* _Exercise passage_:
Unless you trade in these stocks, the everyday investor does not generally visit these other exchanges. Is there a reason they exist?

Of course! Companies have to trade somewhere, especially if they don’t meet the listing requirements of the other exchanges. Let’s look at the other major US exchanges you can invest in today!

1. New York Stock Exchange (NYSE)

The New York Stock Exchange is the world’s largest stock exchange by market cap. While you might think that the NASDAQ is bigger now with big tech stocks, the NYSE is full of blue-chip stocks like banks that can offset that value.

As of 2021, the NYSE had a total market cap of $26 trillion. The NYSE was founded back in 1792 and is traditionally what people refer to as Wall Street. 

Here’s another fact that most people don’t know: the NYSE is owned by a company that trades on the exchange. Yes, the Intercontinental Exchange (NYSE: ICE) also owns the NYSE and the NYSE American index. The NYSE is the mecca of stock markets. While it might one day be passed in value by the NASDAQ, the NYSE will always be the center of the American stock exchange.


The NASDAQ was established in 1951 and is based in New York City, like the NYSE. In its short existence, the NASDAQ has nearly caught up to the NYSE in market cap. As of 2021, the NASDAQ had a cumulative market cap of just over $19 trillion.

It is the home of many of the world’s largest tech companies, including Apple (NASDAQ: AAPL), Amazon (NASDAQ: AMZN), Alphabet (NASDAQ: GOOGL), and Microsoft (NASDAQ: MSFT). 

The NASDAQ is an acronym for National Association of Securities Dealers Automated Quotations. This suggests that NASDAQ was the world’s first electronic stock market. 2002 the NASDAQ became a publicly traded company under the ticker symbol (NASDAQ: NDAQ).

It seems like it is only a matter of time until the NASDAQ surpasses the NYSE as the largest in the world. 

3. NYSE Arca

Yet another subsidiary of the NYSE Group, the NYSE Arca exchange, is based out of Chicago. This exchange used to be called the ArcaEX, an abbreviation for the Archipelago Exchange.

This exchange offers both stocks and options, but it has become known as an ETF-driven market. Many top ETFs trade on the NYSE Arca market, including those from Vanguard and iShares. 

4. Over the Counter Markets (OTC)

The OTC market, also known as the Pink Sheets, is an American stock exchange established in 1913. Like the NYSE and NASDAQ, it operates out of New York City.

The OTC is widely known as a volatile market, dealing mostly in penny stocks. These are the true definition of penny stocks, with many companies trading for a penny or less per share.

* _Provided information_:
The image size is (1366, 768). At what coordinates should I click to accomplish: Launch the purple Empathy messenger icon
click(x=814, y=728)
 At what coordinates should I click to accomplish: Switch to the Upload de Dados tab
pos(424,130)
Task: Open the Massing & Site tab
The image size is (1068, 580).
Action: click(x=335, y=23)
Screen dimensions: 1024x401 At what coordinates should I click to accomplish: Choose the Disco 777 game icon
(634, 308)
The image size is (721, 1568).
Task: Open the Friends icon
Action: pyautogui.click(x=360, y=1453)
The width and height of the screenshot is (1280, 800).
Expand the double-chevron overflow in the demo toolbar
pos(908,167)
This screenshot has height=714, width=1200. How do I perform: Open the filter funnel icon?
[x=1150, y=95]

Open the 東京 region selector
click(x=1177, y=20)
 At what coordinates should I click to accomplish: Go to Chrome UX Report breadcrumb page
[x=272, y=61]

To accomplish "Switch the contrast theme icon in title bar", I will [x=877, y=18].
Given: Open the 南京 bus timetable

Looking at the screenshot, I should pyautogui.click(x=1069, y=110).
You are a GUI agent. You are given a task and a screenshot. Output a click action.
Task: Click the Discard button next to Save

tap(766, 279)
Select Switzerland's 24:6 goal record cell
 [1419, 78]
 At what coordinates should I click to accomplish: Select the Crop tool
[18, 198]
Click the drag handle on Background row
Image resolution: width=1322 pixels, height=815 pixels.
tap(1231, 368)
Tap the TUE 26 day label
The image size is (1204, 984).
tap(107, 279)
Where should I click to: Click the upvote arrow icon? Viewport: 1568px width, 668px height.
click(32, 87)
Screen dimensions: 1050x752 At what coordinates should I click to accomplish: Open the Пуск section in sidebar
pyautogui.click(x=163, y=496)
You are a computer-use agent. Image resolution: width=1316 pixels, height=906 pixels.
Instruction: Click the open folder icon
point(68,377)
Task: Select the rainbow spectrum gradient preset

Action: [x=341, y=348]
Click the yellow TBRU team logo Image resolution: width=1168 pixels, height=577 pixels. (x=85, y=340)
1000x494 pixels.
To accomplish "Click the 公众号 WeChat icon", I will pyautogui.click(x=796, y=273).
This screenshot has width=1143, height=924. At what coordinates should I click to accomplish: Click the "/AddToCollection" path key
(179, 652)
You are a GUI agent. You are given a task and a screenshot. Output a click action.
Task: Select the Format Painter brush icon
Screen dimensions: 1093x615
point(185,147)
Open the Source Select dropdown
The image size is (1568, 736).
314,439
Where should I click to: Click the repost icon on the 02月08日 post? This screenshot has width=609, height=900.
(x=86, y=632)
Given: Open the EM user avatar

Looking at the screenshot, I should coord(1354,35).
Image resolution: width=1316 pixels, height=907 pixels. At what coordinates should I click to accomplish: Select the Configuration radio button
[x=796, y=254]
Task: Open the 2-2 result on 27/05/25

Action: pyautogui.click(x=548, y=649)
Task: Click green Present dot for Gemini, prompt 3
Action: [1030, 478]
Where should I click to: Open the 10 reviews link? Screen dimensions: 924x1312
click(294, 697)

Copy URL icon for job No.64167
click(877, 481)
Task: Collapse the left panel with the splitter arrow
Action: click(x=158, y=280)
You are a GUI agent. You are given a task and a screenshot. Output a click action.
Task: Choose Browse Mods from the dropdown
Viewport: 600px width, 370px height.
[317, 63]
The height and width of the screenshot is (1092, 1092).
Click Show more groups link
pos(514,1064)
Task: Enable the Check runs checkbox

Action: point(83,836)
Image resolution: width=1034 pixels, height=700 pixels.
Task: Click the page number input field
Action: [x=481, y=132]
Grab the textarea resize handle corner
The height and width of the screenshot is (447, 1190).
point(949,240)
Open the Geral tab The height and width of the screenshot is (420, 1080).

* _Task set_:
(1) Retype part of the stock exchange passage word for word. Begin at the words "The NASDAQ was" and stop after "ticker symbol (NASDAQ: NDAQ).".
(2) Answer these from the stock exchange passage:
(a) In what year was the NYSE founded?
(b) In what city is the NYSE Arca exchange based?
(c) In what year was the OTC market established?
The rows aren't used in any of the tasks.

* _Answers to the problems_:
(1)
The NASDAQ was established in 1951 and is based in New York City, like the NYSE. In its short existence, the NASDAQ has nearly caught up to the NYSE in market cap. As of 2021, the NASDAQ had a cumulative market cap of just over $19 trillion.

It is the home of many of the world’s largest tech companies, including Apple (NASDAQ: AAPL), Amazon (NASDAQ: AMZN), Alphabet (NASDAQ: GOOGL), and Microsoft (NASDAQ: MSFT). 

The NASDAQ is an acronym for National Association of Securities Dealers Automated Quotations. This suggests that NASDAQ was the world’s first electronic stock market. 2002 the NASDAQ became a publicly traded company under the ticker symbol (NASDAQ: NDAQ).

(2)
(a) 1792
(b) Chicago
(c) 1913